- **YOUR TASK**:
Would you transcribe each entry precisely as it stands, setting aside any images?

[Extracted records]
╔══

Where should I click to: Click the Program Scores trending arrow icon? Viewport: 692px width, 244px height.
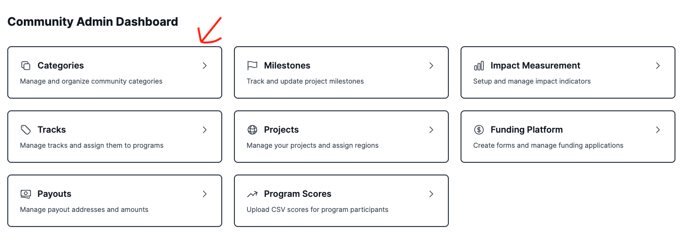[x=252, y=194]
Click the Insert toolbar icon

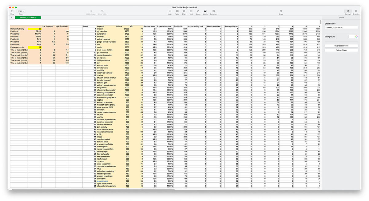(170, 11)
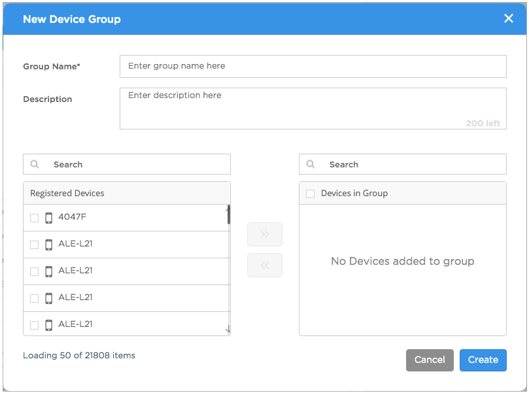Focus the Group Name input field

313,66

╚══

- **OUTPUT OF THE TASK**:
Where should I click to: Click the Program Scores trending arrow icon? Viewport: 692px width, 244px height.
[x=252, y=194]
Click the Insert toolbar icon

(170, 11)
Focus the Group Name input field

313,66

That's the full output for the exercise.